Sumac grows prolifically in many parts of the U.S. Staghorn and smooth sumac may be seen in landscapes, but are also found in woodlands and along roadsides. Burn sumac wood only if you are certain it is not poison sumac, and only under certain controlled circumstances.
Smooth sumac, which is not toxic, grows wild in ravines, glens and prairies, in many parts of the U.S. It is a beneficial plant in some situations, providing homes for wildlife or preventing soil erosion. If the sumac becomes invasive, though, crowding out native plants, manage it through annual burns in the late summer, according to the Missouri Department of Conservation. Use carefully controlled burns to destroy the top growth. Cut down any suckers that appear. Use this method on level prairie surfaces and near natural bodies of water only. Do not use burns in ravines or other areas where controlling the fire would be difficult.
Sumac as Firewood
Sumac is a lightweight wood known for spitting, popping and throwing out embers. Use sumac trees for firewood, rather than shrubs, and allow it to season for at least one year prior to use. Sumac probably won't put out a lot of heat. Use it to start a fast-burning fire in combination with hard woods, which will generate more heat.

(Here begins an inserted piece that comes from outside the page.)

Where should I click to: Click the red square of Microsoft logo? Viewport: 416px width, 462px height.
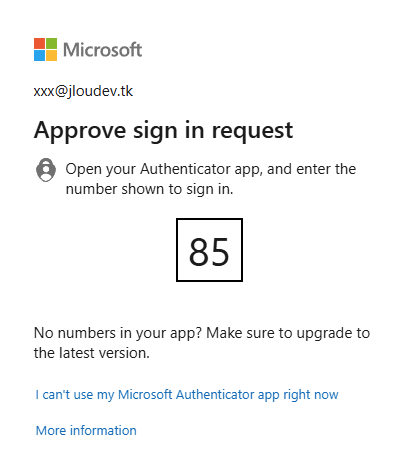click(39, 43)
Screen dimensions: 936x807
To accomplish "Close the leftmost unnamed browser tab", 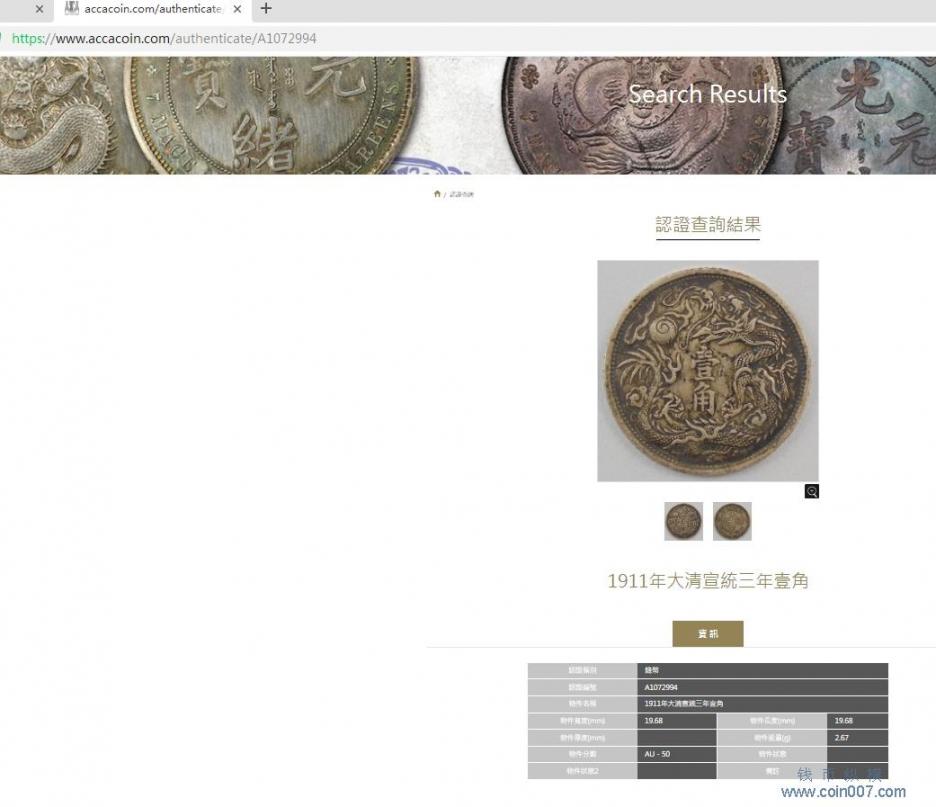I will tap(39, 9).
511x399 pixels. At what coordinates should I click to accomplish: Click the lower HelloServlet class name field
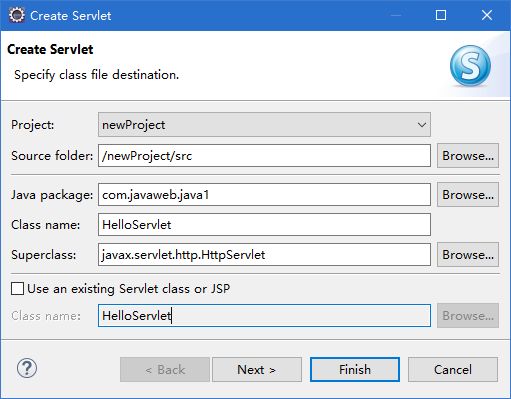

Poison sumac, like poison ivy and poison oak, contains uroshiol, a highly irritating substance that causes severe rashes. When burned, this substance is released into the air, and can cause severe lung irritation. Poison sumac is rare and grows in moist woodland areas or near streams. It is a shrub, rather than a tree, and has alternate pinnate leaves and reddish stalks.
Consult a local Department of Conservation before burning sumac on your land and positively identify any shrub sumacs before burning them. Use sumac as firewood to light fires or for fires early in the season, when a very hot fire is not required. Place a grate in front of the fireplace so embers don't escape, causing damage to the flooring or other surfaces.